Let us dwell in more detail on the relationship between REPO transactions and pledge agreements and, as a result, define more clearly the criteria that allow qualifying this species transactions as sham.

Correlation between REPO transactions and collateral as a way to ensure the fulfillment of an obligation

Formally, a REPO transaction is a set of two sale and purchase agreements. However, if we analyze its essence based not only on the literal interpretation of the text of the agreement, but also on the goals and essence of the actions that were pursued and committed by the parties, then it should be recognized that the purpose of the transaction is not the sale of property, but the temporary provision financial resources“under the assignment of the right of ownership of the property” or “on the pledge” of the property.

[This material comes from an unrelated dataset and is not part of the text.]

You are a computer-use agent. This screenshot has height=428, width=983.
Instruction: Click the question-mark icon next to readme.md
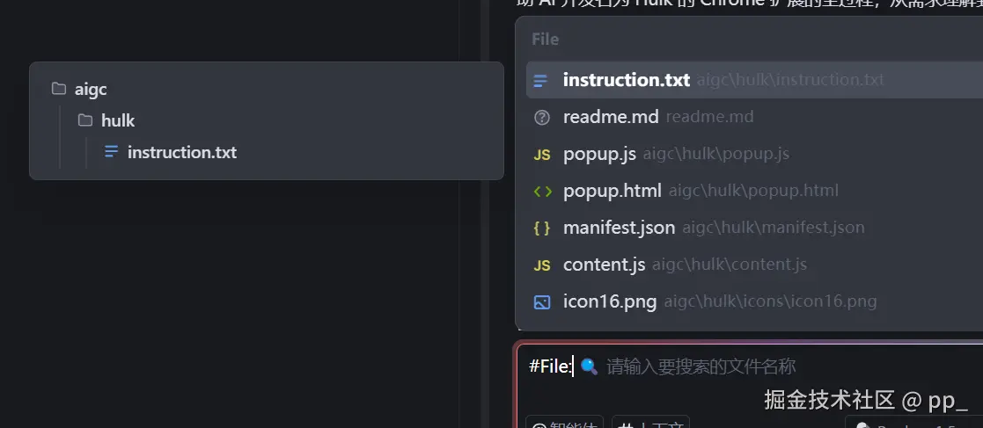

As already noted, from the standpoint judicial practice such transactions are unacceptable. So, initially the plenums of the Armed Forces of the Russian Federation and the Supreme Arbitration Court of the Russian Federation in par. 2 paragraph 46 of the well-known resolution dated 01.07.96 No. 6/8 “On some issues related to the application of part one of the Civil Code of the Russian Federation” categorically indicated that the current legislation “does not provide for the possibility of transferring property that is the subject of pledge to the property of the pledgee.” Any agreements providing for such a transfer are void, with the exception of those that can be qualified as a release or novation of an obligation secured by a pledge (Articles 409, 414 of the Civil Code of the Russian Federation). Subsequently, by resolution of the Presidium of the Supreme Arbitration Court of the Russian Federation of October 6, 1998 No. 6202/97 (as well as subsequent ones - No. 7045/97 and 1171/98), it was established that when concluding a share purchase and sale agreement (REPO transaction) as security loan agreement, the parties had in mind a pledge, and not a transfer of shares to each other's ownership on the basis of sales contracts, and therefore, the share sales contract is void due to sham under Art. 170 of the Civil Code of the Russian Federation.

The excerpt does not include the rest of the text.